The *Tokenomics* (or token economy) is an essential pillar of the fundamental analysis of a crypto project, as it determines the viability, utility, and sustainability of the token within its ecosystem. Here’s why reading it is crucial in a good Analysis and how it influences the evaluation of a project:
*1️⃣#Supply Management and Scarcity* .
- *Total Supply (max supply)* : A strict cap (like Bitcoin at 21M) creates scarcity, while an unlimited supply (e.g., some stablecoins) can dilute value.
- *Inflation/deflation* :
- *Burn* mechanisms (token destruction) or staking rewards modulate supply.
- Example: Ethereum with EIP-1559 (burned fees) introduced deflationary pressure.
👉 *Impact* : Poorly managed supply can lead to long-term depreciation (e.g., projects with massive emissions to reward early investors).
*2️⃣#Utility and Real Demand.*
- *Use case* : A token must solve a concrete problem (e.g., payment of network fees, governance, access to services).
- Example:
- *BNB* (Binance): Reduces trading fees and allows investments in Launchpad.
- *UNI* (Uniswap): Voting rights on protocol developments.
- *Organic demand* : If the token is only used for speculation (without real utility), the project is at risk of collapse (e.g., many meme tokens).
👉 *Impact* : Projects with clear utility attract sustainable adoption (e.g., Chainlink for oracles).

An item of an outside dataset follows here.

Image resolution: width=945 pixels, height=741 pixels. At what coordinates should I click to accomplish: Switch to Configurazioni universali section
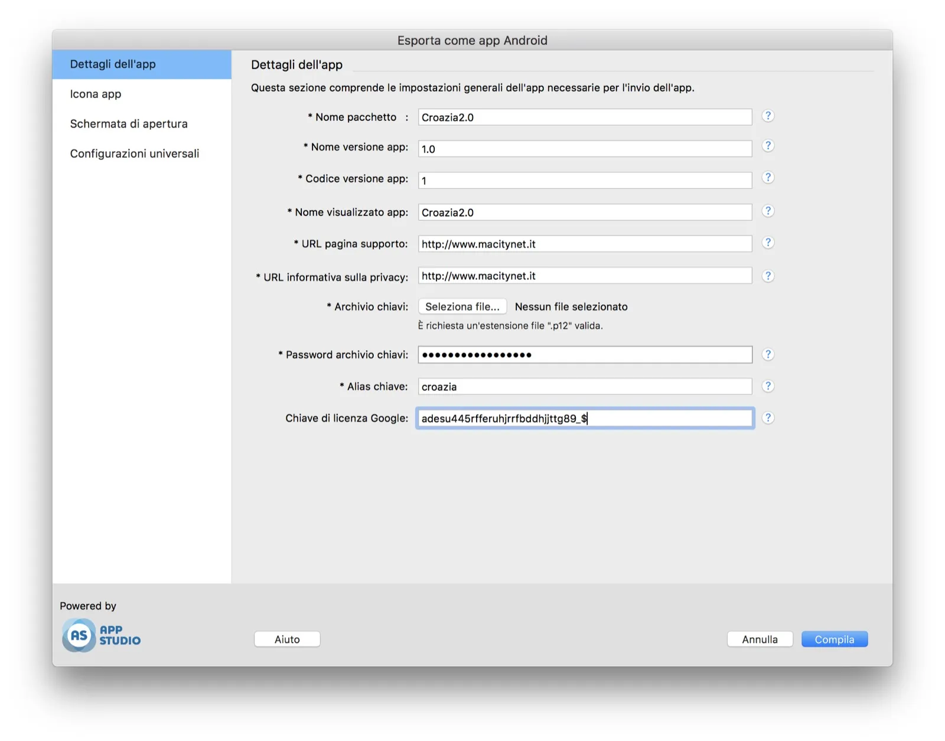135,154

*3️⃣#Distribution and Concentration.*
- *Initial allocation* :
- A balanced distribution among team, investors, community, and reserves avoids centralization risks.
- Example: If the team holds 40%+ of the tokens, they can manipulate the market (dumping).
- *Vesting* : Lock-up periods (e.g., 3-5 years) for the team and investors limit massive sales.